The module is dependent on sessions to work. They are used for the history component, and references are found in these files:
Since most REST APIs should have sessions turned off by default, this creates an issue. One can go around the issue by creating environment settings that turn on and off the sessions for production, but I would love to not have to do that and just have the module work by dropping it into a new project.
The sessions also seem to affect the functionality of the RelaxURL part at "/relax/relaxer" (URL ending if you have Relax installed). Without sessions, the "Send Request" does not work.
PR#43 Removes the session dependency, with a few caveats:
Since Coldbox's flash system defaults to session storage, the following functionality is disabled when session storage is unavailable:
The ability to switch between APIs. Since the session currently tracks the loaded API variable, there is no way to switch between APIs.
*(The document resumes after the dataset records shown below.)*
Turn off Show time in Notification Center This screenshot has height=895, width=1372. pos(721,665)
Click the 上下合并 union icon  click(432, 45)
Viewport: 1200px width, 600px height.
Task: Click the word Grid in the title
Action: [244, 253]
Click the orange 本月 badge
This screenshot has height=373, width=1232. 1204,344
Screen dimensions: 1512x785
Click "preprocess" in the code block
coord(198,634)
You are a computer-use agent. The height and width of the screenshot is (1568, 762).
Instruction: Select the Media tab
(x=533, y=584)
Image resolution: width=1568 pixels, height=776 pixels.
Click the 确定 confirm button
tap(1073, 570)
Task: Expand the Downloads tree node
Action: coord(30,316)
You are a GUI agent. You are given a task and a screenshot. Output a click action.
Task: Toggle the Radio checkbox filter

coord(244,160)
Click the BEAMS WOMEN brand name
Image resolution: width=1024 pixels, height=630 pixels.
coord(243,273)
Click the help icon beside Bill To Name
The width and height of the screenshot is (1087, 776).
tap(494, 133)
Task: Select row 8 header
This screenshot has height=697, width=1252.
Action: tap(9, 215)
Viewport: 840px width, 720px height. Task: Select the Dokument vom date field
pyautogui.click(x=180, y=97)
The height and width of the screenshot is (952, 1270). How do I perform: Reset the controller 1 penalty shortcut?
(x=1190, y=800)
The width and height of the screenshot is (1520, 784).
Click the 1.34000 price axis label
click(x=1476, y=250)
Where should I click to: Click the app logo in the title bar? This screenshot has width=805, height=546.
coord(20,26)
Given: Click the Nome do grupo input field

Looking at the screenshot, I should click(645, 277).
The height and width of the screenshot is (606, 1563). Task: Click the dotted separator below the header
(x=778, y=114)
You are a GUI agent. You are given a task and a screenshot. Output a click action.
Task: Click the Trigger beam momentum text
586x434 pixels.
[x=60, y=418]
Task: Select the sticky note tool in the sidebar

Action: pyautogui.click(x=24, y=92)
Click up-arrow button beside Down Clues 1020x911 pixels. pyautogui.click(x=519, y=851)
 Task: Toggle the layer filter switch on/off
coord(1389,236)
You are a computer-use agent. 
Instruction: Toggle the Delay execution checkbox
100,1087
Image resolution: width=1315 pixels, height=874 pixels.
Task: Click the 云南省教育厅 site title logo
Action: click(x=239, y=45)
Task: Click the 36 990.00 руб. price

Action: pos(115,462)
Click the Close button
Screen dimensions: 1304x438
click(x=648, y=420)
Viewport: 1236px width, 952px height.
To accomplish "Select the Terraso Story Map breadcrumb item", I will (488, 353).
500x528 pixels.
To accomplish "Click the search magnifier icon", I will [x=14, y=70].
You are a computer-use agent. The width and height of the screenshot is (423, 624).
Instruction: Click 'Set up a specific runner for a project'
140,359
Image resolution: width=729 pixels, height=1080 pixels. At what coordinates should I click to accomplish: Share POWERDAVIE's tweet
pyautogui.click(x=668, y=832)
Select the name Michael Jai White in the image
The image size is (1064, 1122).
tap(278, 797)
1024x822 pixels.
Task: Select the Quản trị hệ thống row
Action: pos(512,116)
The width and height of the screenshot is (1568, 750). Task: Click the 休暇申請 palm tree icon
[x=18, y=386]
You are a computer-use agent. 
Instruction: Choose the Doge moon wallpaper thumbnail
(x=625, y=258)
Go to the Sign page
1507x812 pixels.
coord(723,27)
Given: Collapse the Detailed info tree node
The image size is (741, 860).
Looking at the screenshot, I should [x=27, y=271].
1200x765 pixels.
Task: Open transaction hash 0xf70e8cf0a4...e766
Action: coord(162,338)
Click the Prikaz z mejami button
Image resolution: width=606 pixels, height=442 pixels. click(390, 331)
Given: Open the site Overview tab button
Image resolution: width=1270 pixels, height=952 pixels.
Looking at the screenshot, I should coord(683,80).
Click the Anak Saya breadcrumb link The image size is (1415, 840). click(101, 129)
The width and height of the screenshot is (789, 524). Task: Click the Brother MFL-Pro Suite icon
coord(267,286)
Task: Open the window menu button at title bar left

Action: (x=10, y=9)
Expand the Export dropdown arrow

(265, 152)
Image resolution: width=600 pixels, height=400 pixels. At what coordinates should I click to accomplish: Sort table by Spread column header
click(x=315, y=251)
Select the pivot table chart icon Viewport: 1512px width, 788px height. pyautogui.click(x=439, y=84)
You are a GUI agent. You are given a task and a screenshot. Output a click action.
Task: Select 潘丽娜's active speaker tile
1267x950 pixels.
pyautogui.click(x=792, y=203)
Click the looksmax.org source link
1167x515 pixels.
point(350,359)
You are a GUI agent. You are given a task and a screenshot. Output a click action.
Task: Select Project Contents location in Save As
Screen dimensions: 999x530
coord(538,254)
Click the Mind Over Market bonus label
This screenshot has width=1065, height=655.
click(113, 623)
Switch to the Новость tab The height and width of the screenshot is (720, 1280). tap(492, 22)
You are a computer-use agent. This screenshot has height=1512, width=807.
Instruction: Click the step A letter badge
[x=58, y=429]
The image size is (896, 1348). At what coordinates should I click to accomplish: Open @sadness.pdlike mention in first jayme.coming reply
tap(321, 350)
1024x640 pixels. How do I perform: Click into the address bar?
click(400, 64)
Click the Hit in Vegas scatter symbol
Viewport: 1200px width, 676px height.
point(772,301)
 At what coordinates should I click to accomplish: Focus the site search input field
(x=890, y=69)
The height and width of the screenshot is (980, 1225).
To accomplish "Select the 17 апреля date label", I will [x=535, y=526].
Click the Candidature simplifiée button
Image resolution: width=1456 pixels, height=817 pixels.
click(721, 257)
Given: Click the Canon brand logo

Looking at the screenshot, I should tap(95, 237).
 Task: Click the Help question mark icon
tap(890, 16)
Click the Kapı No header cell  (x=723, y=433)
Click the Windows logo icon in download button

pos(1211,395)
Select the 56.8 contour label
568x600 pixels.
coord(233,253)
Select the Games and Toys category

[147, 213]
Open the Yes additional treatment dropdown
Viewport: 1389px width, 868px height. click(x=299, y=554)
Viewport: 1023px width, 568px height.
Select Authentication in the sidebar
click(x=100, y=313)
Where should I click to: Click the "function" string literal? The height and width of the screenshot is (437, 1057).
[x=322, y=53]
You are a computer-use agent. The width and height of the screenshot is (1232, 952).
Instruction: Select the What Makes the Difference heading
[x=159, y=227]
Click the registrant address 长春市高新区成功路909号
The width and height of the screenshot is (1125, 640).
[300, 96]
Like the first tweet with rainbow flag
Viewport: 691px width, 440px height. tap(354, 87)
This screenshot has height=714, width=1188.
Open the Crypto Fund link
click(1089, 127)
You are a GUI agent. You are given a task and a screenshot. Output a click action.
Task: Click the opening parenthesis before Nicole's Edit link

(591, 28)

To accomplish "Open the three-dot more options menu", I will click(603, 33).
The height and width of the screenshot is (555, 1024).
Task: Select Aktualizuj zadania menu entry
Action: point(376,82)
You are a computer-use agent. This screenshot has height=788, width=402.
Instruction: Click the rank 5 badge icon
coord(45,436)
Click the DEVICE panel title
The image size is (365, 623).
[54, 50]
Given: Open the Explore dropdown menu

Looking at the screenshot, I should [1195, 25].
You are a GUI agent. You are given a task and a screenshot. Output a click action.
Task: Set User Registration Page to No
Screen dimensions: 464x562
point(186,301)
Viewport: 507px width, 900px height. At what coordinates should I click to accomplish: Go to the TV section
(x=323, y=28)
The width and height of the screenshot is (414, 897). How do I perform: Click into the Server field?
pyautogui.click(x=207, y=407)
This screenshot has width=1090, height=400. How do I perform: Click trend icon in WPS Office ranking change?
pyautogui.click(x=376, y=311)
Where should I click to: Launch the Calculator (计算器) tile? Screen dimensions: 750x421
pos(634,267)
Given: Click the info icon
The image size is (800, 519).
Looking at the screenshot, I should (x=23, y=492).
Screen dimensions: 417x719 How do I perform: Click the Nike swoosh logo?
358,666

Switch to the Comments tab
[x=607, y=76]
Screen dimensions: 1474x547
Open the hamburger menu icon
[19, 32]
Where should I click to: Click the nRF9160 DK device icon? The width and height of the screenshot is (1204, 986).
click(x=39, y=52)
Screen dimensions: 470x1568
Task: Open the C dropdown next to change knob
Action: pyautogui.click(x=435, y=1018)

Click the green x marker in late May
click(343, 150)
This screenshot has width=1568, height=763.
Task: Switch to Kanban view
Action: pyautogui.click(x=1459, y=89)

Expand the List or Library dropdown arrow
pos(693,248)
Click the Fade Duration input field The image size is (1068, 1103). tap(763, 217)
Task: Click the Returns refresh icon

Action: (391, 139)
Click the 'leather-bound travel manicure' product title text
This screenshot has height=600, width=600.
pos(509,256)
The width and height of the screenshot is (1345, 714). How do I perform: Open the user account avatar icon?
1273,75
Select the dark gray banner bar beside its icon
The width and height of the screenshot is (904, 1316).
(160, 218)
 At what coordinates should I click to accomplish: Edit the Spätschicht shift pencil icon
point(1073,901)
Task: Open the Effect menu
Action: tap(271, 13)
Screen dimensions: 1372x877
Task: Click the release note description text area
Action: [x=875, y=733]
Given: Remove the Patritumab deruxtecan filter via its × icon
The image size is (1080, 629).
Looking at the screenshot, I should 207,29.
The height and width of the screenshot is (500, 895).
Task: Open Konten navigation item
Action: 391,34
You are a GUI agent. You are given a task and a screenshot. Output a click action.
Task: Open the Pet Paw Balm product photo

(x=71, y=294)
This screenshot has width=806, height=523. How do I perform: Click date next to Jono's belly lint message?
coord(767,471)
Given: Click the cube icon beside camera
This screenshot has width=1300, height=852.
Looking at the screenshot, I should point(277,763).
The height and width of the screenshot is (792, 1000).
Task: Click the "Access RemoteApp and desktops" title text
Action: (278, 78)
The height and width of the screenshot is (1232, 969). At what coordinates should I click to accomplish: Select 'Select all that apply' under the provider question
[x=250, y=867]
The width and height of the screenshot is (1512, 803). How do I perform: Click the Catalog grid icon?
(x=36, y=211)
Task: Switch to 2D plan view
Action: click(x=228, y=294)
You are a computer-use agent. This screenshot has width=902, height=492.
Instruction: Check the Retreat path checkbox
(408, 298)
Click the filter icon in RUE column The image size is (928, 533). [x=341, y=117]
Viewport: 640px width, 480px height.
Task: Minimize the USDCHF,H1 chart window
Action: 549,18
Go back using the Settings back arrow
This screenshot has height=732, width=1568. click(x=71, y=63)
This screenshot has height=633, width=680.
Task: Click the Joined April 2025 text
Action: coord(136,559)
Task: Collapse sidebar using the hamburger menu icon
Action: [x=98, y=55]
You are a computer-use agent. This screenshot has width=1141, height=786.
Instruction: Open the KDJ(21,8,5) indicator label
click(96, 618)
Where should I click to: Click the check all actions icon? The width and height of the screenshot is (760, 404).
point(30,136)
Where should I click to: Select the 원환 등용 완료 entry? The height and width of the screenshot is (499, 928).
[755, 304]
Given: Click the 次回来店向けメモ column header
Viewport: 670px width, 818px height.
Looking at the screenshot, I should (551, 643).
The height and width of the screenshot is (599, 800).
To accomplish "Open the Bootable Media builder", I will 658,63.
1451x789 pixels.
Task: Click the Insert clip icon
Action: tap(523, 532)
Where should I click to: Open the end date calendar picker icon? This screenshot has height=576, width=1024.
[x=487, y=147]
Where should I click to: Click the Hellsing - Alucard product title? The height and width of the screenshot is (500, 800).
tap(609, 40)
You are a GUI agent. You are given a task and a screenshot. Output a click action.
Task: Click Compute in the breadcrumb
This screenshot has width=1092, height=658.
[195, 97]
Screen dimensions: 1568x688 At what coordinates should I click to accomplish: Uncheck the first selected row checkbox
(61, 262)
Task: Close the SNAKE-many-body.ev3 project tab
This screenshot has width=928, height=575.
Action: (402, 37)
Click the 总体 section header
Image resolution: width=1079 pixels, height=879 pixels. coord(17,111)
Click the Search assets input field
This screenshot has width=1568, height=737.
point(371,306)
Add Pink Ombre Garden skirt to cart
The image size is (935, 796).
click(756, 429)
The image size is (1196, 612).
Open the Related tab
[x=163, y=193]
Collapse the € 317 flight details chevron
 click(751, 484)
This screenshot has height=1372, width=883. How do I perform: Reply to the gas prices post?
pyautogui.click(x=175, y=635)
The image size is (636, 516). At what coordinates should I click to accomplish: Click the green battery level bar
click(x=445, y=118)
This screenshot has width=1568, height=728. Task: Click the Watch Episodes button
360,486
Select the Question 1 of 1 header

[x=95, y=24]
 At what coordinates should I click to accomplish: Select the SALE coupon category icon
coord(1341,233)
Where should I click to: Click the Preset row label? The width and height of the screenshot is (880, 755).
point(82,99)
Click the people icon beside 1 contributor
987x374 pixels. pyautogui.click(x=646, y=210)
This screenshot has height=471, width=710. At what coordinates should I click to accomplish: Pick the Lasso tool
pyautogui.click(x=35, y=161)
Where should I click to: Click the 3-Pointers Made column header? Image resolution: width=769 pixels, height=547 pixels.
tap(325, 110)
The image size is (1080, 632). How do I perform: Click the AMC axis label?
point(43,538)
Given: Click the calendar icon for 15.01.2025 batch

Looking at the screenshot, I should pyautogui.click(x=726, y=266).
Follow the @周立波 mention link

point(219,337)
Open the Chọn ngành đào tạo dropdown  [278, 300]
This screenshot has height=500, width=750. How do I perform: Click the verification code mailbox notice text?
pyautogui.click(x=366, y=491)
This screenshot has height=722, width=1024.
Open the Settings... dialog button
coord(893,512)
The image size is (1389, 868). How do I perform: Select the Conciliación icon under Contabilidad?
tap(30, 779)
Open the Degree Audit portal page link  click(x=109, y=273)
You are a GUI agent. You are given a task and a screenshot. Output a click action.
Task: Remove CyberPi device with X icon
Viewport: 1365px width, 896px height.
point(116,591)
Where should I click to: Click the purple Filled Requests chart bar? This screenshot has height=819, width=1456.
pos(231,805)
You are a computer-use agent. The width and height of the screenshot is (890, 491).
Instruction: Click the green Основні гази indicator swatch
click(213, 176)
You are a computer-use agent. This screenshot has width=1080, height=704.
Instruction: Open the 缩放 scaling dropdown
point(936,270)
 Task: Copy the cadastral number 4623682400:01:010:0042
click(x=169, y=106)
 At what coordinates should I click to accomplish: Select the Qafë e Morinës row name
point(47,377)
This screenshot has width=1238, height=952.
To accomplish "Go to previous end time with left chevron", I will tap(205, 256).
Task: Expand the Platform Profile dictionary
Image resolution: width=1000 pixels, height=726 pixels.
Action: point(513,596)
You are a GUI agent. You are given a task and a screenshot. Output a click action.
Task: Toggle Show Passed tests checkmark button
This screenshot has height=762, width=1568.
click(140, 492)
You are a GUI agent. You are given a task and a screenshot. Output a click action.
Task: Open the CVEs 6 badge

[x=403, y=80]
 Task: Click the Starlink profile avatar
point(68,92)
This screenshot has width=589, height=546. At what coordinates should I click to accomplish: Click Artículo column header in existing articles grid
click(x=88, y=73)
As such, the default configured API becomes the only one available.
Once the epic is completed, we'll be able to handle messaging and API loading from within the UI, so this functionality will be re-enabled.
I was operating under the assumption that if the app was going to be truly stateless, the setClientCookies option would be disabled as well. I can manually set cookies, but it would not be truly "stateless", in the strict sense of the word and any visitor with disabled cookies would throw errors.
The way this PR is implemented, anything that requires state to be maintained is being bypassed (e.g. the coldbox flash scope) or hidden from the UI (e.g. disabling import functionality). The original implementation uses the session scope, exclusively - which is also the Coldbox default flash storage scope.
Once we finish RELAX-1, we can use the browser window to maintain state and provide messaging rather than the current CFML request/response implementation.
If you'd like to implement this with cookies, just let me know. It opens up another rabbit hole of error handling, but wouldn't be difficult to implement.